Por el Dr. Jorge Maciel
Llegó el día en que el bien y el mal fueron trastocados en nuestra República Argentina, castigándose al inocente y perdonándose al criminal; todo lo cual denota la profunda carencia moral atravesada por nuestra sociedad actual.
En la provincia de Río Negro se condenó a un médico por salvar la vida de una embarazada y la del niño que gestaba producto de una violación; vida puesta en riesgo por un grupo abortista ultrafeminista y clandestino denominado «La Revuelta», sin embargo nadie procuró denunciarla desde el gobierno provincial, sino que por el contrario fuimos los ProVidas quienes radicamos la acción legal, la cual duerme en el sueño eterno de Morfeo sin que ningún juez o fiscal se digne a investigarla. Me parece perfecto que seamos juzgados los médicos por aquellos casos en los que pudimos poner en riesgo la salud de una paciente por mal desempeño, pero considerar delito salvar una vida ya es otra cosa. Pues bien, si eres médico tocoginecólogo no te olvides de anotarte como objetor de conciencia si estás en contra del asesinato prenatal o aborto antes de pisar algún hospital público de esta provincia (Río Negro), aún sin que ninguna ley nacional o provincial establezca las injerencias de la objeción de conciencia en diversos aspectos de la práctica médica. También debes saber que llegarán a tu guardia muchos casos mal llamados «ILEs» o «abortos legales» iniciados en las salitas de barrio (CAPS) bajo algún causal laxo que nadie procura definir con mayor claridad, con lo cual el aborto estará tocando la puerta de tu guardia o consultorio cada día de tu vida profesional.

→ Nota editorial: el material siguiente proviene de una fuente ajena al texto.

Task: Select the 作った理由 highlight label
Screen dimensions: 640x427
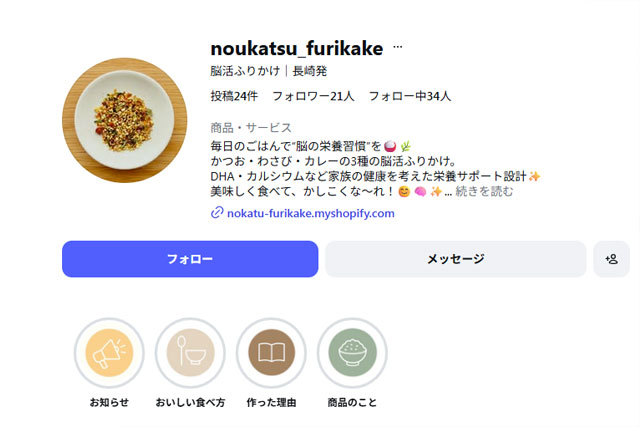Action: (x=271, y=402)
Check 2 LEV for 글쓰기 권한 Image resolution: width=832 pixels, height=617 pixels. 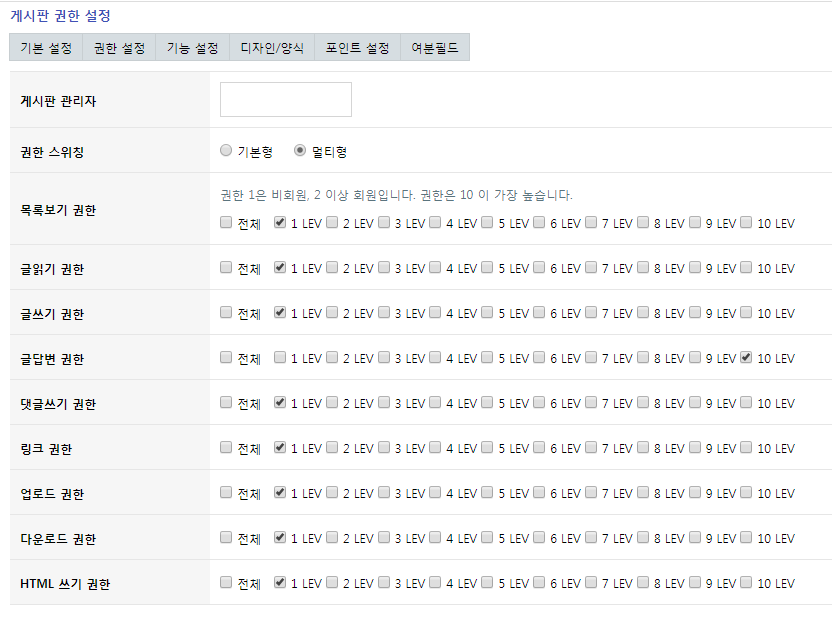332,313
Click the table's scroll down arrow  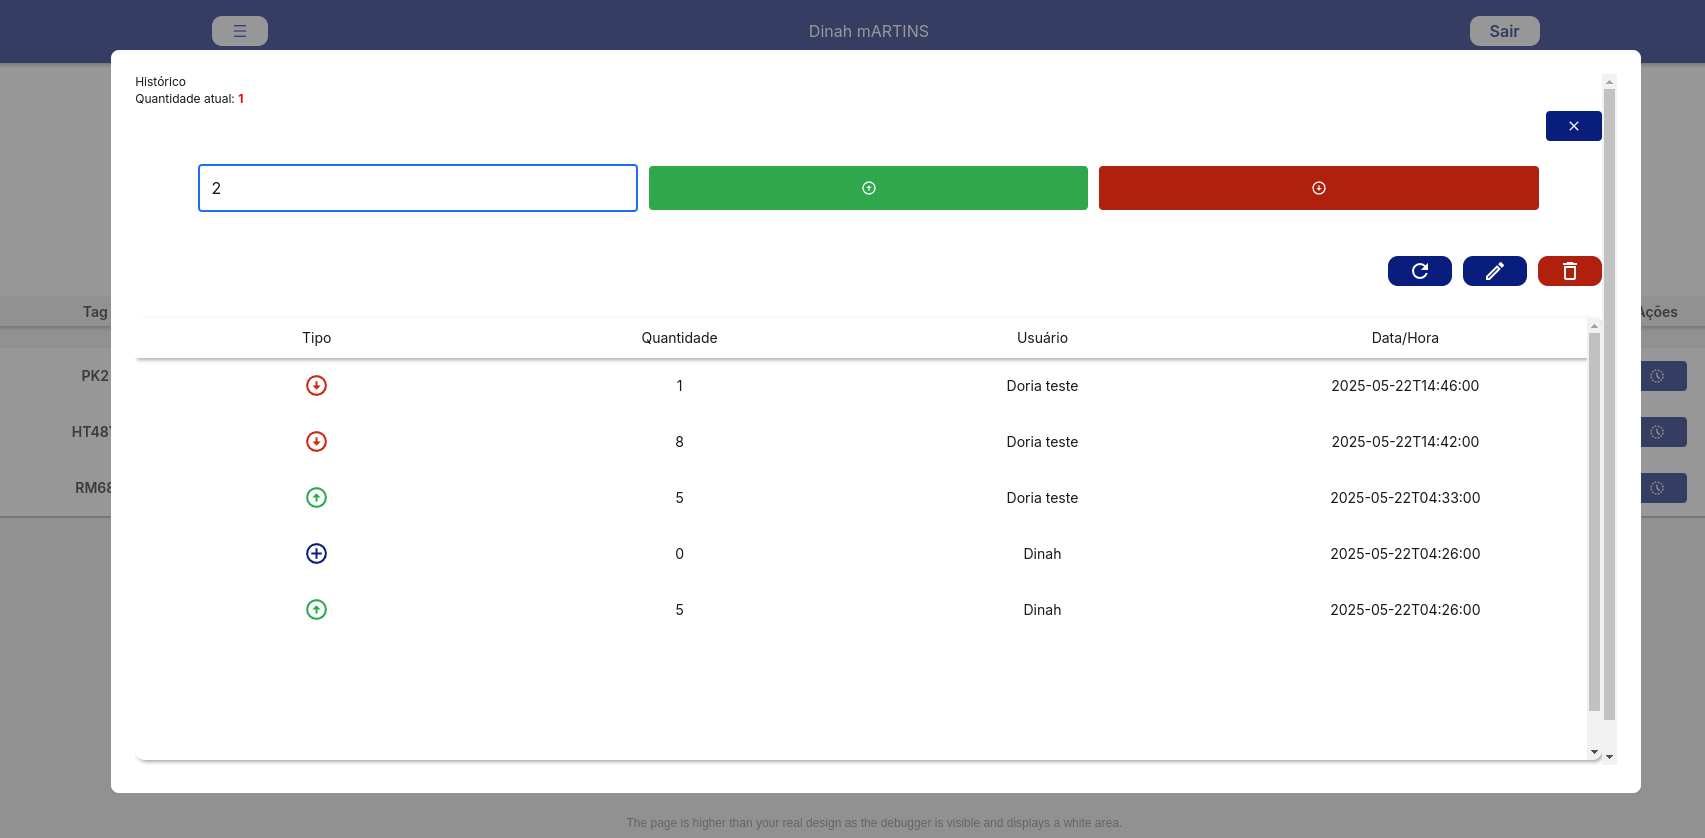[1594, 752]
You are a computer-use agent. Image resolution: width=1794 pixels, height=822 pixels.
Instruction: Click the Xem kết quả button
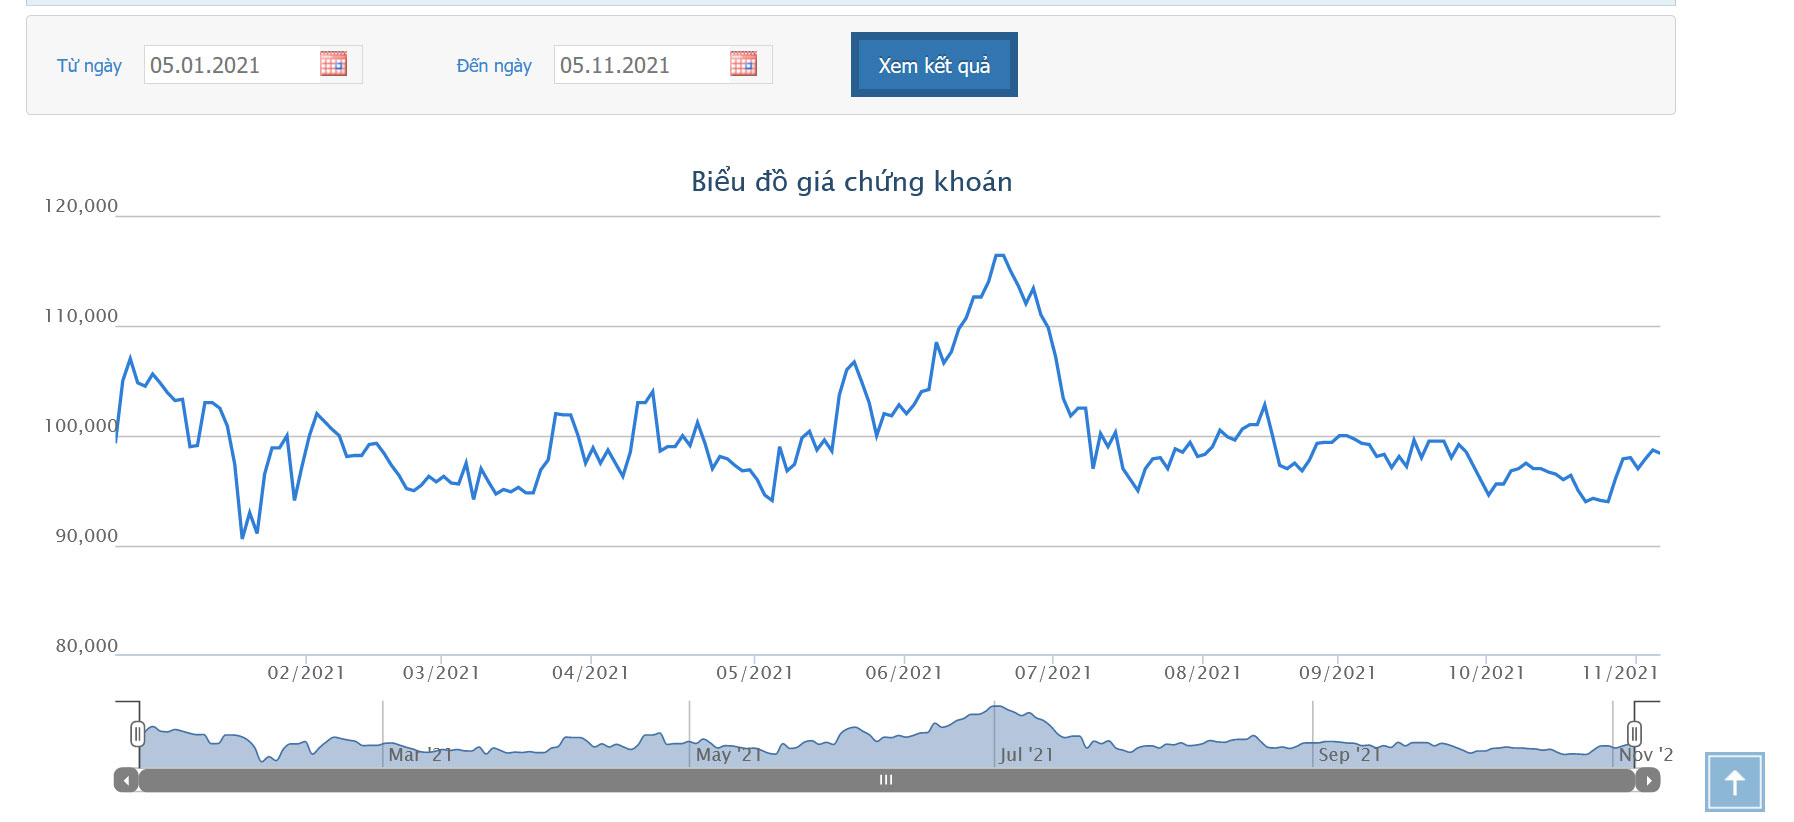coord(934,65)
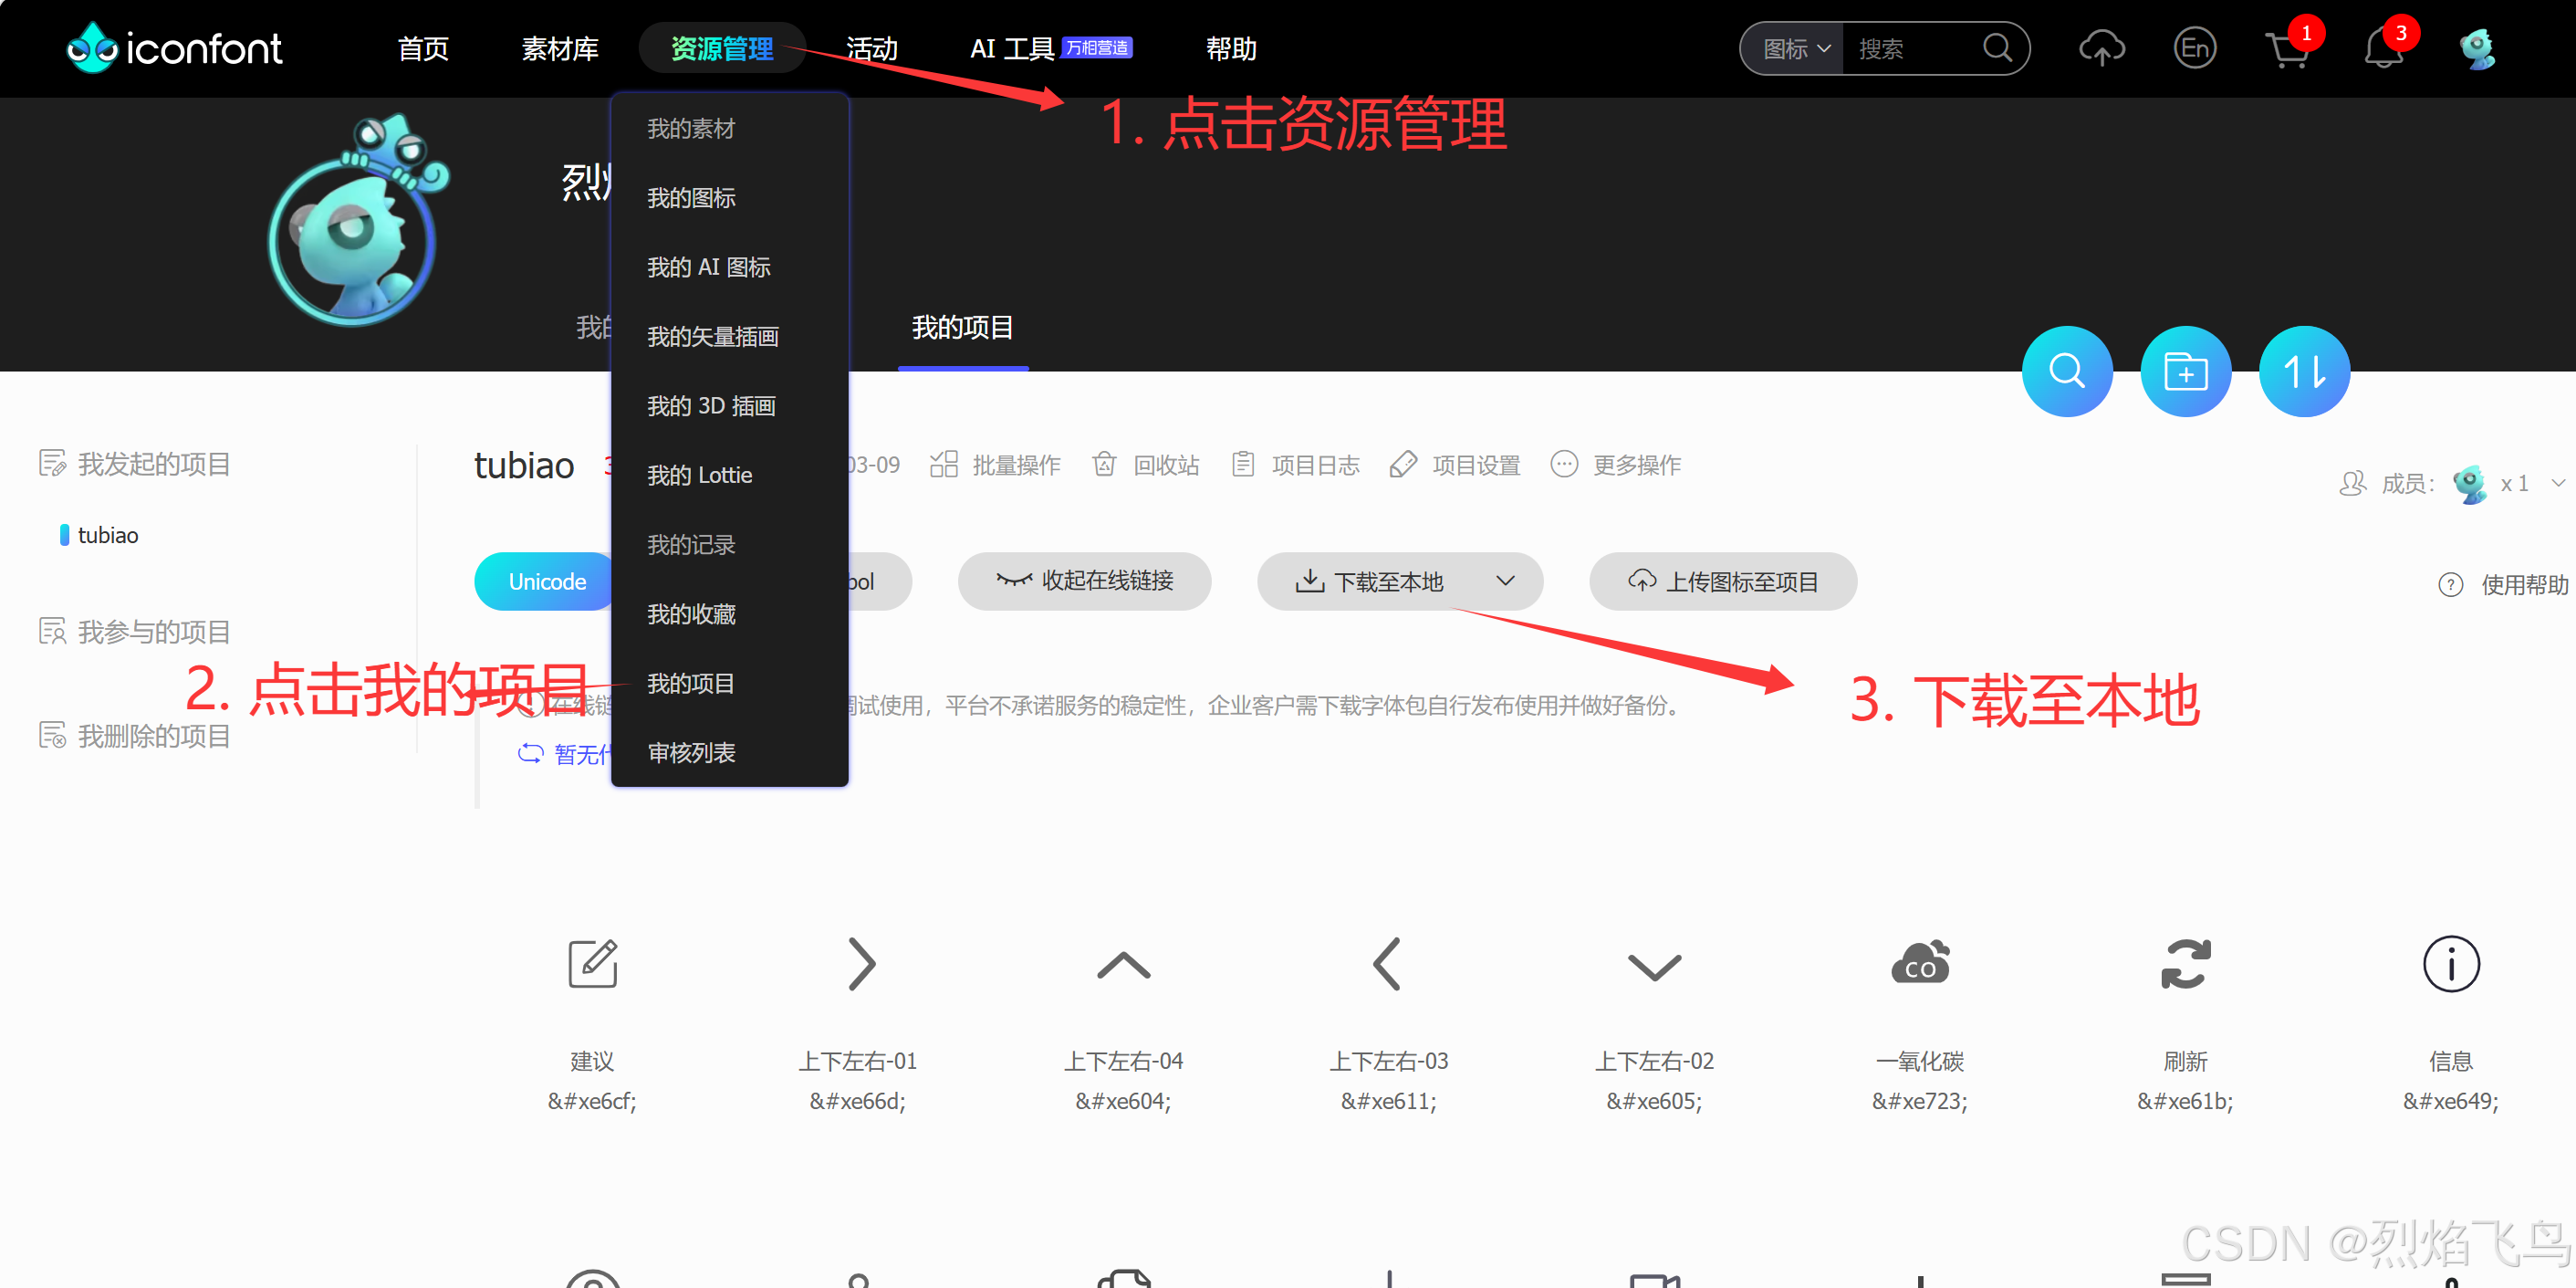Image resolution: width=2576 pixels, height=1288 pixels.
Task: Click the 搜索 input field
Action: [1910, 49]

¿Qué se hace con el violador? Absolutamente nada porque hasta el día de hoy no fue denunciado ¿Qué se hace con «La Revuelta»? Nada porque siguen promocionando su actividad ilegal por redes sociales y afiches en instituciones públicas a la luz de las autoridades estatales ¿Qué se hace por la salud sexual y reproductiva de las mujeres en situación de vulnerabilidad? Nada porque el programa falla, los métodos anticonceptivos a veces faltan, los contenidos educativos están cargados de ideologías falsas y las enfermedades de transmisión sexual siguen sin bajar su incidencia. En pocas palabras, quienes viven en la miseria seguirán viviendo en la miseria sin que nadie trabaje coherentemente sobre sus problemas.
En fin, llegamos al punto donde ser médico tocoginecólogo se convirtió en una profesión de riesgo que requiere de un buen seguro de mala praxis y de algún abogado dispuesto para ayudarte cuando quieran vestirte de delincuente en un juicio mediático iniciado por algún político de turno con ganas de hacer campaña a costa de tu matrícula. El juramento hipocrático fue escupido sin que nadie sea capaz de protegerlo.